Champion du monde en 2000 à Munich (-70kg), multiple médaillé mondial et européen, le Belge Junior Lefèvre est une figure incontestée du Karaté mondial. Reconnu pour ses qualités techniques et physiques, dévoué à son art martial, il a entraîné plusieurs nations et est aujourd’hui le coach de l’Angleterre. Il a choisi de nous raconter sa demi-finale de Munich contre le Français Rida Bel Lahsen qui reste son « best fight ».

Par Florian Fournier / Photos : D.R


 

En 2000, à Munich, engagé sous la bannière croate, Junior Lefèvre devient champion du monde des -70kg, bien que sa finale contre le Sénégalais Fodé Ndao reste un souvenir mémorable de sa carrière, c’est sa demi-finale face à Rida Bel Lahsen qu’il a souhaitée nous raconter.

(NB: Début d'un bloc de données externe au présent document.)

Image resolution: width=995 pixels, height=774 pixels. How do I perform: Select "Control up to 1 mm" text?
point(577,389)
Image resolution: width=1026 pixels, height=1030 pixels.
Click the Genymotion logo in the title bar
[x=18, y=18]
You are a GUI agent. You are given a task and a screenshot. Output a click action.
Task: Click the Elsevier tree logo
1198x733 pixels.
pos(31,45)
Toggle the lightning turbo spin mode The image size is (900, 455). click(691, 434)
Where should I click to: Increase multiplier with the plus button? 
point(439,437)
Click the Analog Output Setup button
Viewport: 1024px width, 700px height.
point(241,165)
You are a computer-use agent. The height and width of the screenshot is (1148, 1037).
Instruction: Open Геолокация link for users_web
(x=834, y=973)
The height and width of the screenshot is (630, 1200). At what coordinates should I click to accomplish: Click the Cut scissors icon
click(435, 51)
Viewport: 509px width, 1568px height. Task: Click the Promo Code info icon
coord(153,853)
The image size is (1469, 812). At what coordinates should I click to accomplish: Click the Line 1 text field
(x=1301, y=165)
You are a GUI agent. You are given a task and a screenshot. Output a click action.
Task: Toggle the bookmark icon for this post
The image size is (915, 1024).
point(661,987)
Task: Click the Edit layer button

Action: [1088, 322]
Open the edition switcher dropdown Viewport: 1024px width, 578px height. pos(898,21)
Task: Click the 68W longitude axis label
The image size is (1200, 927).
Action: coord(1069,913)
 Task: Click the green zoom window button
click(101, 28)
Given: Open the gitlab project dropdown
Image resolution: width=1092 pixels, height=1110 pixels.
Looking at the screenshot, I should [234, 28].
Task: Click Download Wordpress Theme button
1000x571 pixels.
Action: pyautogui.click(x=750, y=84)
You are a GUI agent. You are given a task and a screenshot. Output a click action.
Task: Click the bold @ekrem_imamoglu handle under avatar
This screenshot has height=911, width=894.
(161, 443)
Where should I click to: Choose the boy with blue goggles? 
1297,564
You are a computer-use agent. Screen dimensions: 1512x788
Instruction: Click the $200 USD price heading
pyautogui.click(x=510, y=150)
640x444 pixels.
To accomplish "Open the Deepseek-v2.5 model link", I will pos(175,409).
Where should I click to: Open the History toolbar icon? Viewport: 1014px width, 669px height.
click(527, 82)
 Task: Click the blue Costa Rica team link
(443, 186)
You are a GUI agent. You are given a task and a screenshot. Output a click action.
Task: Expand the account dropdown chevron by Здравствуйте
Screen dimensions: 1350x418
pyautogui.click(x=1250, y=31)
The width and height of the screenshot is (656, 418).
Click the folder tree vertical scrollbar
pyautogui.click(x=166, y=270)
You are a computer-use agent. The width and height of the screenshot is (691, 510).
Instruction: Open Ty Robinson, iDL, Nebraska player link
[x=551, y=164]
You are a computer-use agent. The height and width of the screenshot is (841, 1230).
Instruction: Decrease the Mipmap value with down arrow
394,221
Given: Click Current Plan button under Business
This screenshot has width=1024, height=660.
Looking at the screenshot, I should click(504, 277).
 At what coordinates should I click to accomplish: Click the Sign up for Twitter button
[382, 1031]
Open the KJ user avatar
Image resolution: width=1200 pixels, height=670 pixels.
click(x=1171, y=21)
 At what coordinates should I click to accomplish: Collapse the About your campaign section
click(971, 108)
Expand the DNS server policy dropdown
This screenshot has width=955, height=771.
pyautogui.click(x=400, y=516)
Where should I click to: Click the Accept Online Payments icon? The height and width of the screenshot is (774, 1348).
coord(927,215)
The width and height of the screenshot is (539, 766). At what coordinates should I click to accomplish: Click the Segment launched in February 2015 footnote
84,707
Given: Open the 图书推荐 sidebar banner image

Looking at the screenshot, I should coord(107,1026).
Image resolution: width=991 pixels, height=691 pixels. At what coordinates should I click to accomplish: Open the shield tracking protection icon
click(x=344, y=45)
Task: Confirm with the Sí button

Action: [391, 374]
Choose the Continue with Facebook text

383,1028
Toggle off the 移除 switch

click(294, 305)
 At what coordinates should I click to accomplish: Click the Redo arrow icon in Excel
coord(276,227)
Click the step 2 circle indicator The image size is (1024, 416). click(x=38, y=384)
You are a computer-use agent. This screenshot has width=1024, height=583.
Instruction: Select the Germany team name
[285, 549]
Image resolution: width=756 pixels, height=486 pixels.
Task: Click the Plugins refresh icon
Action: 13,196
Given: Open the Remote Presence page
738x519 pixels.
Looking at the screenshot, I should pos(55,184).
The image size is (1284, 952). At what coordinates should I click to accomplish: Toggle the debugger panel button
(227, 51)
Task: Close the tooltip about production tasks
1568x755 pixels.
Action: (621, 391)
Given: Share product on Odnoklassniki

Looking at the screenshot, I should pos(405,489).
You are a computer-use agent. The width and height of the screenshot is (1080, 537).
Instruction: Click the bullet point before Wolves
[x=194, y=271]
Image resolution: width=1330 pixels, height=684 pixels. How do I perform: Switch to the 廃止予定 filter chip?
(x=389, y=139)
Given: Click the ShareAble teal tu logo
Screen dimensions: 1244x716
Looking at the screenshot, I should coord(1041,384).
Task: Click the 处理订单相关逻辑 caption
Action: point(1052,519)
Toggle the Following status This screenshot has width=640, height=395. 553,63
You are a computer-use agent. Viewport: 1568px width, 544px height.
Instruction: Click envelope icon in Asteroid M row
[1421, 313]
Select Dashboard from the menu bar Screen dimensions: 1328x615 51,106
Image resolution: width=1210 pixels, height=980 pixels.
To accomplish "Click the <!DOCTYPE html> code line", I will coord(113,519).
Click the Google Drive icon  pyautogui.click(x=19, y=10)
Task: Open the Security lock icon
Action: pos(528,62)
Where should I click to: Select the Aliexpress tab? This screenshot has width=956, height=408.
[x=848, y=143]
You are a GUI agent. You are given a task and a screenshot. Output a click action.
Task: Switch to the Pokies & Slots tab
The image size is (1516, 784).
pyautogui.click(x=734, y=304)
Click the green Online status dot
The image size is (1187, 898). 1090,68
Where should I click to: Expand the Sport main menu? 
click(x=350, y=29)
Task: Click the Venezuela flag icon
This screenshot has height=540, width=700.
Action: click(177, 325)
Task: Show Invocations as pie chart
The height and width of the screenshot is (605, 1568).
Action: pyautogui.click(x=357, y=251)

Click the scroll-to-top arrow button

« C’est un combat mémorable de par l’enjeu de la compétition et la qualité de mon adversaire et du combat. Rida était un grand champion. Cette année-là, il est vice-champion d’Europe et termine 3e de ces mondiaux.

Ce combat est d’autant plus spectaculaire que le score et le scénario ont régalé le public. Je mène au score, Rida remonte, on est à 5-5. Je parviens à marquer le dernier point qui me qualifie pour la finale (à l’époque les combats se terminaient à 6 points).

A mon sens, la victoire s’est jouée sur celui qui a le moins hésité. Pour revenir à 5-5, Rida m’a contré mais je n’ai pas hésité derrière pour reprendre l’initiative alors que, lui, a dû hésiter une fraction de seconde entre attaquer ou contrer et c’est cet instant qui fait basculer le combat.

C’est un championnat du monde. C’est donc un combat que j’ai préparé comme un dingue. Je m’entraînais comme un acharné (3-4 heures par jour). Certains week-ends, je faisais deux compétitions à différents endroits pour affronter tout le monde. Il était donc impossible pour moi de perdre cette demi-finale et ces championnats du monde.

Mais cette demi-finale est particulière. Lors des grandes compétitions, je bloquais souvent à ce niveau soit par manque d’expérience, soit par contact (disqualification). Je me devais de m’appliquer et de réussir à surmonter ce blocage. Pendant le combat, je sentais que je prenais le dessus mentalement. J’avais de bonnes sensations et cela m’a permis de me libérer. Quel que soit le score, je reste serein et sûr de mon fait.

J’ai vécu cette victoire comme une libération. Elle m’a libéré d’un poids. Je l’ai vécue comme une finale. Je me suis d’ailleurs écroulé par terre. Même mon père qui a vécu le combat près du tatami était comme un fou. C’est dire si cette victoire est précieuse. En la comparant à 2002, où je perds en finale, je n’ai pas ressenti le même bonheur après ma demi-finale. Celle de Munich est unique et le restera. Je pense que si Rida m’avait battu, cela aurait été la fin du monde pour moi.

Durant ce combat, je suis resté moi-même, je connaissais les points forts de Rida comme lui connaissait les miens. Cependant, spécifiquement sur ce combat j’avais un avantage sur Rida, c’est de comprendre les consignes qu’on lui donnait alors que lui ne comprenait pas celles de mon coach. Ensuite, je suis resté très offensif et à chaque fois que je tentais une technique, je marquais.

Aujourd’hui, je me sers encore de ce combat quand je coache. Désormais, on parle beaucoup de tactique et de stratégie. Mais, en voulant être trop stratège, les karatékas deviennent « inoffensifs ». Trop de combats se terminent à 0-0 ou 1-0 et, après, les karatékas regrettent de ne pas avoir assez attaqué ou d’avoir pris l’initiative trop tard. Mon message est donc clair et il rejoint ma demi-finale de Munich : plus vous tentez, plus vous avez de chance de marquer et donc de gagner. Si vous tentez 20 fois, vous avez 20 chances de marquer alors que si vous tentez 1 fois vous avez qu’1 chance de marquer ».